IBAQ scores and CVs of plasma proteins in hospitalized COVID‐19 patients. (a) Scatter plot of means of log₁₀ IBAQ value versus coefficients of variation (CVs) calculated based on log₁₀ IBAQ scores of the 501 proteins. Closed circles, secreted proteins; open circles, non‐secreted proteins.
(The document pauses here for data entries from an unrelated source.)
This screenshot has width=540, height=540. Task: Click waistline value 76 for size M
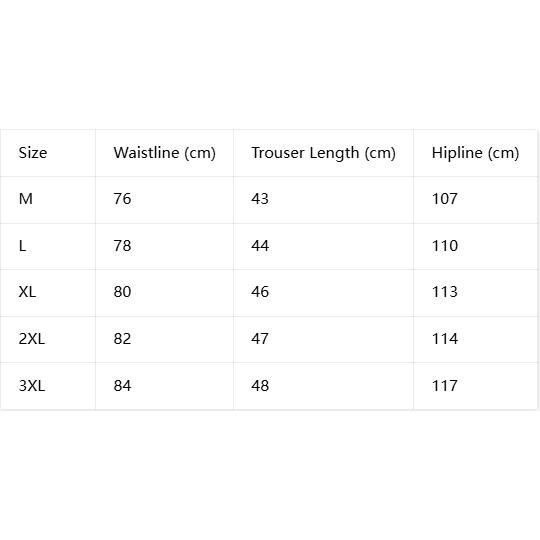pyautogui.click(x=122, y=199)
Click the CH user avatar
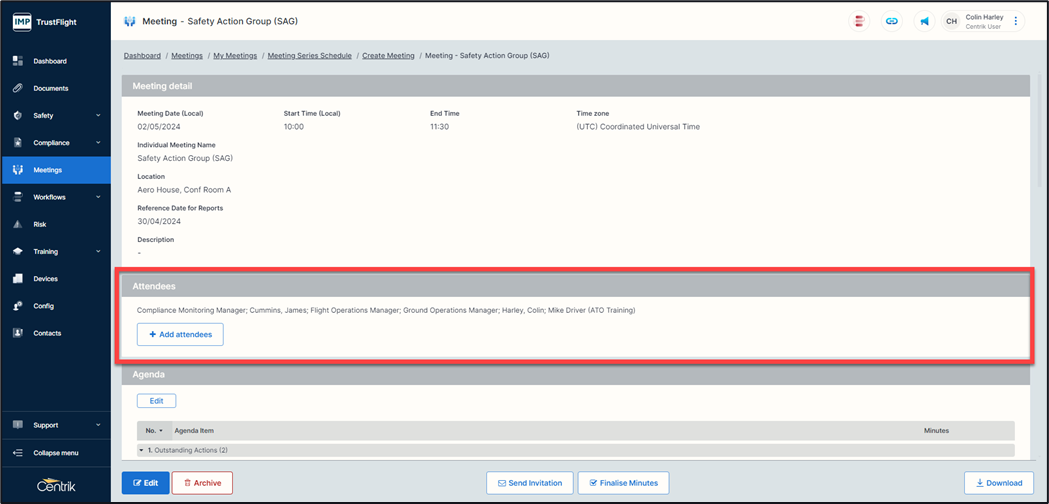The width and height of the screenshot is (1049, 504). (951, 21)
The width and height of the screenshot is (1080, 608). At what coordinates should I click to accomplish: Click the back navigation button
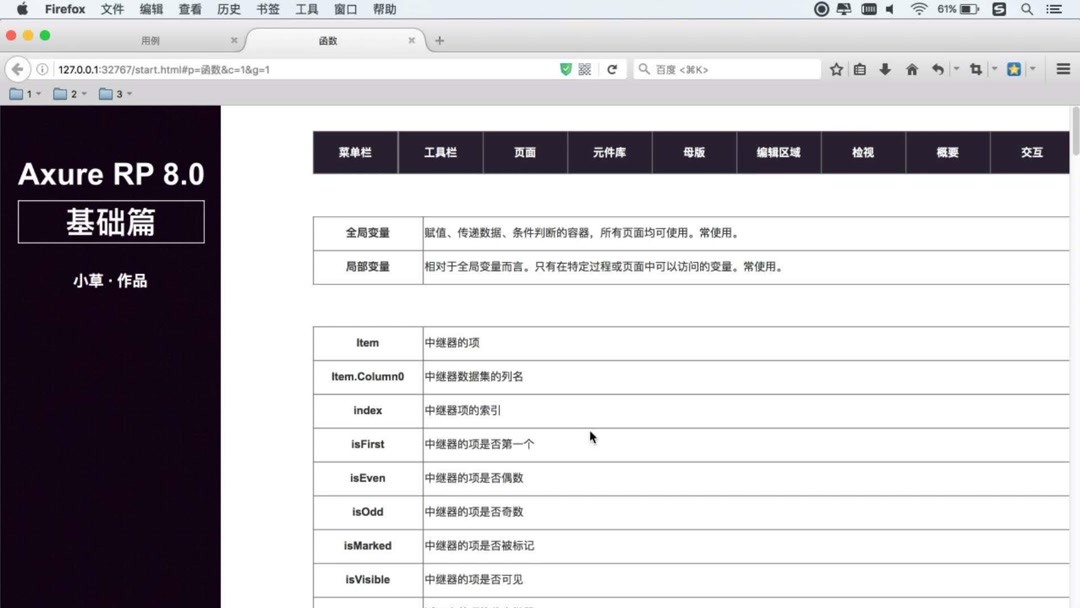[x=17, y=70]
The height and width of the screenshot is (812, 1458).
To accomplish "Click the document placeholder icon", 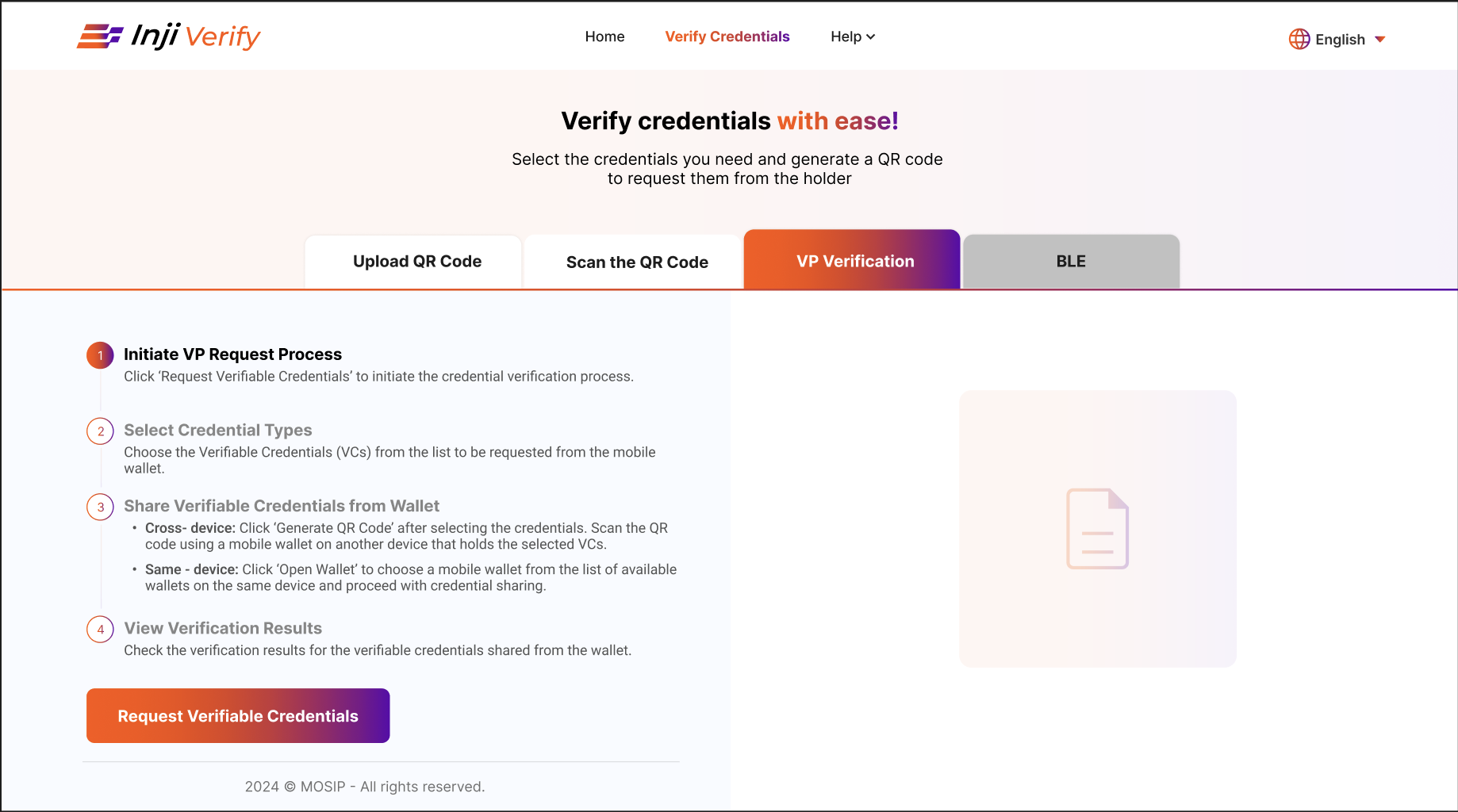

The proteins with the highest and lowest IBAQ scores (ALB and SPTA1, respectively) and one outlier (ASS1) are indicated. (b) Box plots (boxes representing medians and quartiles, whiskers representing minimum and maximum) of means of log₁₀ IBAQ scores (left) and CVs (right) of secreted and not secreted proteins, p < 0.0001 for each comparison. (c) Pearson correlation coefficient (r) between log₁₀ CRTAC1 determined by ELISA and log₁₀ IBAQ value by mass spectrometry (MS) of the 501 plasma proteins. p for r outside the band <0.05.

FIGURE 5

Interaction of CRTAC1 and CFP. (a) CFP concentrations predicted by ratio of IBAQ values with ALB in the hospitalized patients divided into groups without or with COVID‐19 and further divided into patients who were not or were in the intensive care unit at time of enrollment, as in Figure 2a. For comparisons of groups: ***p ≤ 0.001, **p ≤ 0.005 (Tukey's multiple comparisons posttest). (b) Scatter plot of nM concentrations of CFP predicted by ratio of IBAQ values with ALB and CRTAC1 determined by ELISA. Pearson correlation coefficient (r) for COVID‐19 (closed circles, solid line) = 0.37, p = 0.0001; for non‐COVID‐19 (open circles, dashed line) r = 0.26, p = 0.22. (c) Binding of 140 nM CRTAC1 (10 μg/mL) to immobilized CFP (coated at 200 nM [10 μg/mL]) as detected with anti‐CRTAC1. (d) Binding as detected with anti‐CRTAC1 of increasing concentrations of CRTAC1 in the absence or presence of 1 mM CaCl₂ to immobilized CFP coated at 200 nM in TBS. (e) Inhibition by preincubation with 200 nM soluble CFP of binding of 43 nM CRTAC1 (3 μg/mL) to CFP coated at 60 nM (3 μg/mL); bound CRTAC1 detected with anti‐CRTAC1. Mean and standard error of the mean (SEM) of triplicate (c and e) or duplicate (d) wells.